Dadan Hindayana Tersangka, Pengamat: Saatnya Prabowo Hentikan Program MBG!

DEMOCRAZY.ID – Penetapan tersangka terhadap mantan Kepala Badan Gizi Nasional (BGN) Dadan Hindayana bersama dua wakilnya, Lodewyk Pusung dan Sony Sanjaya, dinilai berpotensi membawa dampak besar terhadap masa depan Program Makan Bergizi Gratis (MBG).

Pengamat politik Hendri Satrio bahkan melihat perkembangan kasus tersebut dapat menjadi momentum bagi Presiden Prabowo Subianto untuk melakukan evaluasi menyeluruh terhadap program unggulannya itu.

Hendri Satrio, yang akrab disapa Hensa, mengaku sejak lama telah memperkirakan adanya kemungkinan penghentian sementara program MBG.

Namun menurutnya, langkah tersebut tidak dapat dilakukan begitu saja karena MBG merupakan program andalan yang menjadi identitas pemerintahan Prabowo.

“Saya pernah memprediksi bahwa suatu saat nanti Pak Prabowo akan menghentikan MBG. Tapi memang dia harus punya alasan untuk bisa menghentikan MBG itu tanpa harus datang dari diri dia sendiri,” ujar Hensa.

Menurutnya, posisi MBG sebagai program unggulan presiden membuat penghentian secara sepihak berpotensi menimbulkan konsekuensi politik yang tidak sederhana.

Karena itu, diperlukan faktor eksternal yang dapat menjadi dasar kuat untuk melakukan evaluasi ataupun penghentian sementara.

“Artinya, dia tidak bisa menghentikan itu karena itu flagship programnya dia.
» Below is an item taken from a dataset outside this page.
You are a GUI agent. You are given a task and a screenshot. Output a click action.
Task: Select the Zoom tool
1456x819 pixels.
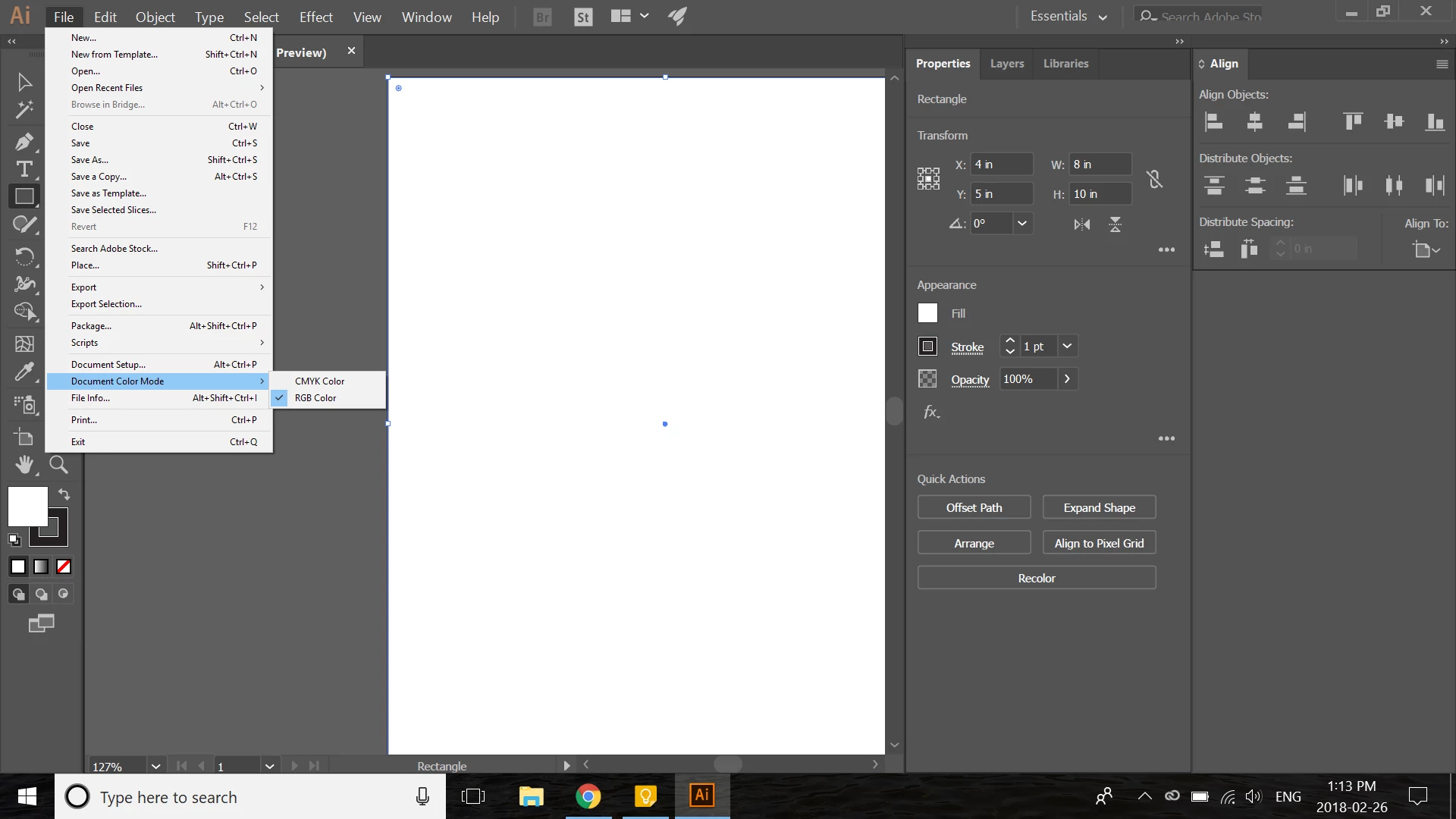pyautogui.click(x=58, y=464)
Harus ada faktor eksternal yang akhirnya membuat dia menghentikan MBG,” kata dia.

Dalam pandangan Hensa, kasus hukum yang menyeret petinggi BGN saat ini bisa menjadi faktor eksternal yang dimaksud.

Ia menilai pemerintah memiliki ruang untuk melakukan peninjauan ulang terhadap pelaksanaan program tersebut tanpa harus dianggap meninggalkan janji politik kepada masyarakat.

Lebih jauh, Hensa menilai penghentian sementara MBG justru dapat memberikan keuntungan politik bagi Presiden Prabowo.

Selain menunjukkan komitmen terhadap pemberantasan korupsi, langkah itu juga dinilai dapat membantu mengurangi tekanan terhadap anggaran negara yang selama ini menopang program tersebut.

“Menghentikan MBG saat ini, Prabowo bisa menjadi pahlawan di dua hal. Pertama, pemberantasan korupsi. Kedua, menyelamatkan fiskal, karena biaya MBG mahal sekali,” ujarnya.

Penetapan tersangka terhadap Dadan Hindayana dan dua pejabat lainnya, lanjut Hensa, bisa menjadi pintu masuk bagi pemerintah untuk melakukan audit dan evaluasi yang lebih komprehensif terhadap seluruh aspek pelaksanaan MBG.

Evaluasi tersebut dianggap penting agar program yang menyasar pemenuhan gizi masyarakat itu dapat berjalan lebih efektif dan akuntabel.

“Nah, penetapan tersangka ini bisa jadi pintu masuk untuk mengevaluasi program MBG, sehingga bisa jadi akan dihentikan mungkin untuk sementara waktu,” ucapnya.

Menurut Hensa, penghentian sementara bukan berarti mengakhiri program secara permanen.

Sebaliknya, pemerintah dapat memanfaatkan waktu tersebut untuk memperbaiki sistem pelaksanaan, tata kelola anggaran, hingga mekanisme pengawasan sebelum program kembali dijalankan pada masa mendatang.

“Dengan dihentikannya MBG, Pak Prabowo punya waktu untuk mengevaluasi dan bisa dilakukan lagi di tahun-tahun berikutnya, misalnya mendekati Pemilu, tanpa hari-hari ini harus membebani fiskal,” kata dia.

Di sisi lain, Hensa juga menyoroti pentingnya strategi komunikasi politik pemerintah dalam menyikapi situasi tersebut.

Menurutnya, persepsi publik terhadap MBG masih bisa dijaga melalui pendekatan komunikasi yang tepat, terutama karena keberadaan Badan Gizi Nasional bukanlah lembaga yang lahir pada era pemerintahan Prabowo.

“Walaupun MBG adalah program flagship Presiden, tapi di tangan yang tepat spindoctoring bisa dilakukan. Apa lagi, BGN kan lembaga yang dibentuk oleh Presiden sebelumnya,” pungkasnya.